“All people can look at COVID and not think that this man did not do the right thing.”
“I’m a Georgia voter and I have voted Republican since 2008. Then 2016 happened and I, you know, got into the Trump Train, I guess.
“I grew up in a rural area, so, you know, I get the the draw that Trump was, you know, to rural America. For some weird reason. He spoke to us, you know, he spoke to us. You know, the, you know, a lot of people don’t realize that the notion of the bias in the media has been an underground and underbelly and onservative GOP politics for as long as I can remember, you know, so.
“It made it so easy whenever he came out, you know, and he was like, fake news. That rural America just bought it because we believed it anyway in a weird way, when you had Trump come out, fake news and a fighter was very attractive to rural voters like myself. Felt like finally we had someone that was fighting for us.

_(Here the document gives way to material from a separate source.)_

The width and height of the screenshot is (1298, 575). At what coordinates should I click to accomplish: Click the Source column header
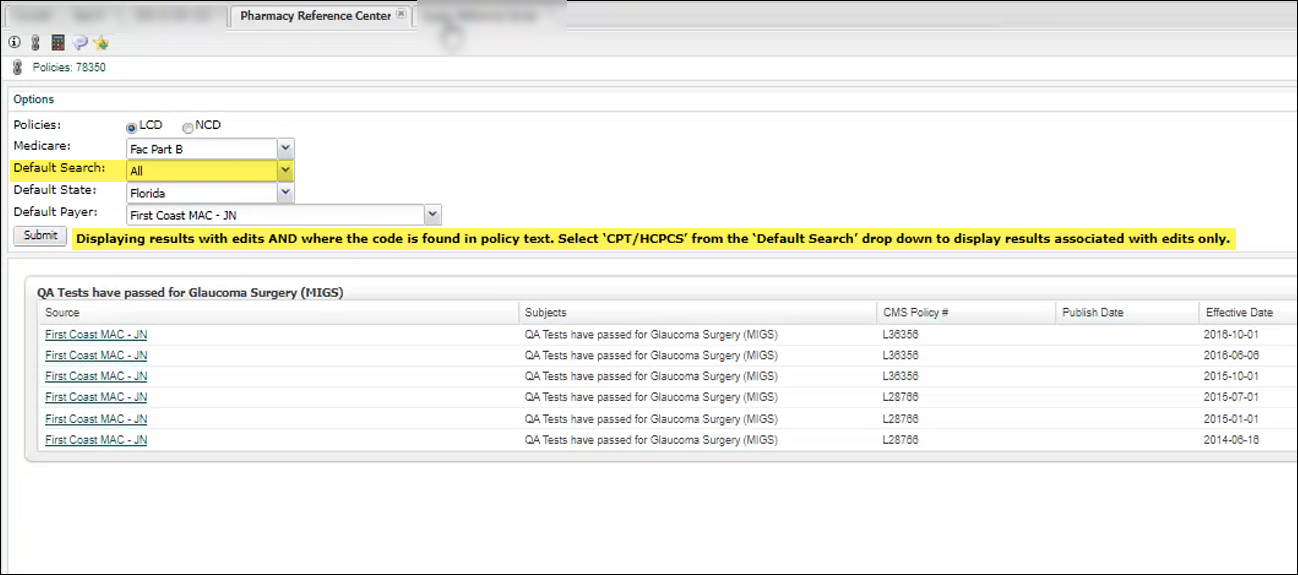tap(62, 313)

“To be honest, I wasn’t terribly upset with his first years. So yeah, first couple years it was kind of all right. Again, the media just kind of played with it, you know, even on the bad stuff that you can look back on now and you’re like, whoa, you know, if you add in the fact of what you grew up with the conservative echo chamber of the media’s bad and the media hates you anyway.
“It was able to con, dilute and, was able to make his stuff not as scary because, you know, he was speaking what we were already thinking. He was just saying it out loud as far as the media. So anything the media said, it was very easy to discredit it because we didn’t trust them anyway. So when they would say something, you know, like find people on both sides or looting and shooting or, you know, the Hispanic Mexicans are rapists and murderers.
“You know, it was easy to discredit it. Then COVID happened, and
“all people can look at COVID and not think that this man did not do the right thing, you know, is crazy to me.”